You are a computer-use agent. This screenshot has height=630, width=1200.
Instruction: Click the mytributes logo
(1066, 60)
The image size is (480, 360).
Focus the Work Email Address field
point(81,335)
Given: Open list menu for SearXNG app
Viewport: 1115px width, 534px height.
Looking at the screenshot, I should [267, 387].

=-=-=

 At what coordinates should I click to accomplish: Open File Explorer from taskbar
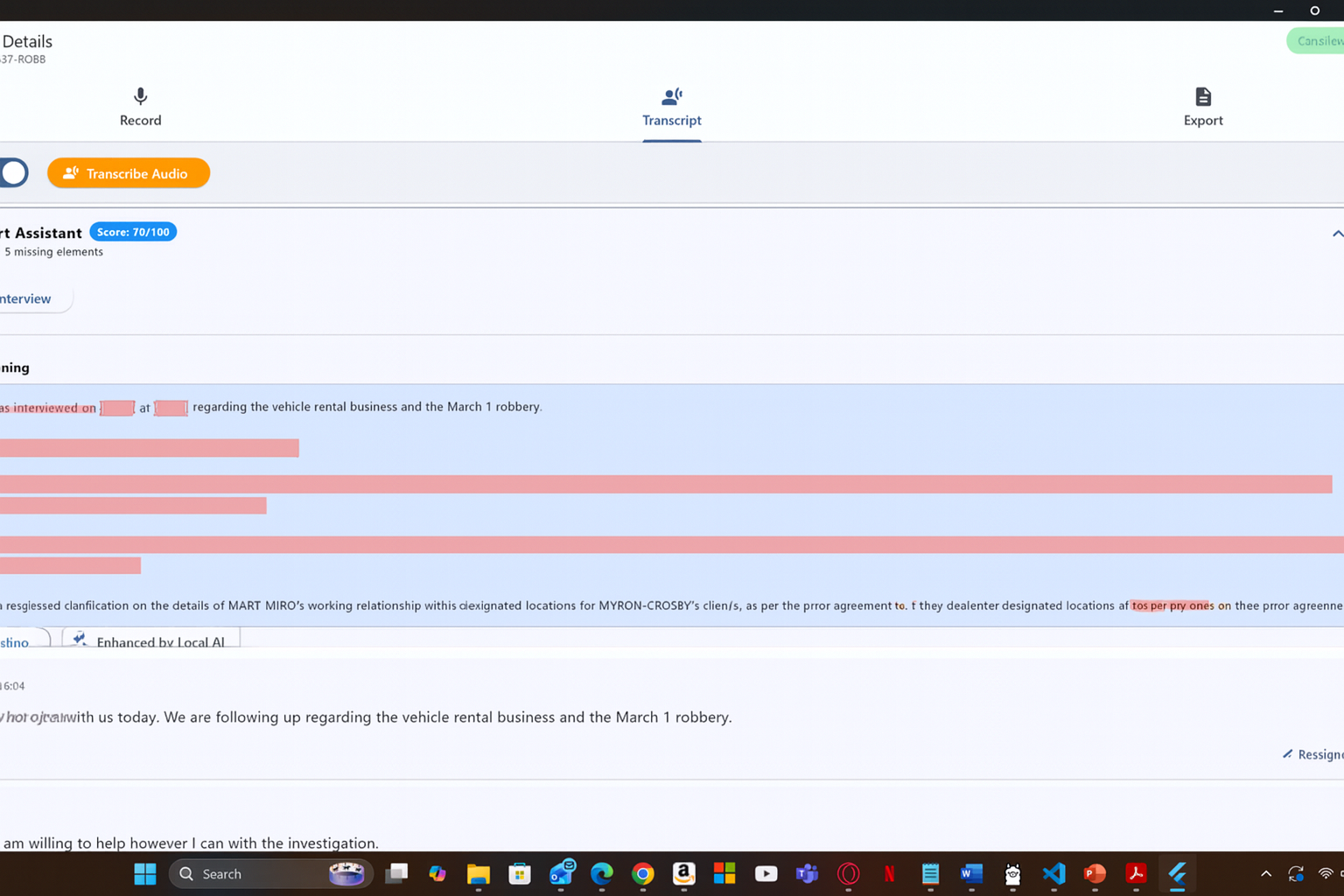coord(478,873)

=-=-=

- **PROBLEM TO SOLVE**: Where the data above reaches the line holding "You are a computer-use", begin printing, and stop after the line holding "Given: Open list menu for SearXNG app". Each line must be reproduced exactly, with nothing else added.

- **TASK RESPONSE**:
You are a computer-use agent. This screenshot has height=630, width=1200.
Instruction: Click the mytributes logo
(1066, 60)
The image size is (480, 360).
Focus the Work Email Address field
point(81,335)
Given: Open list menu for SearXNG app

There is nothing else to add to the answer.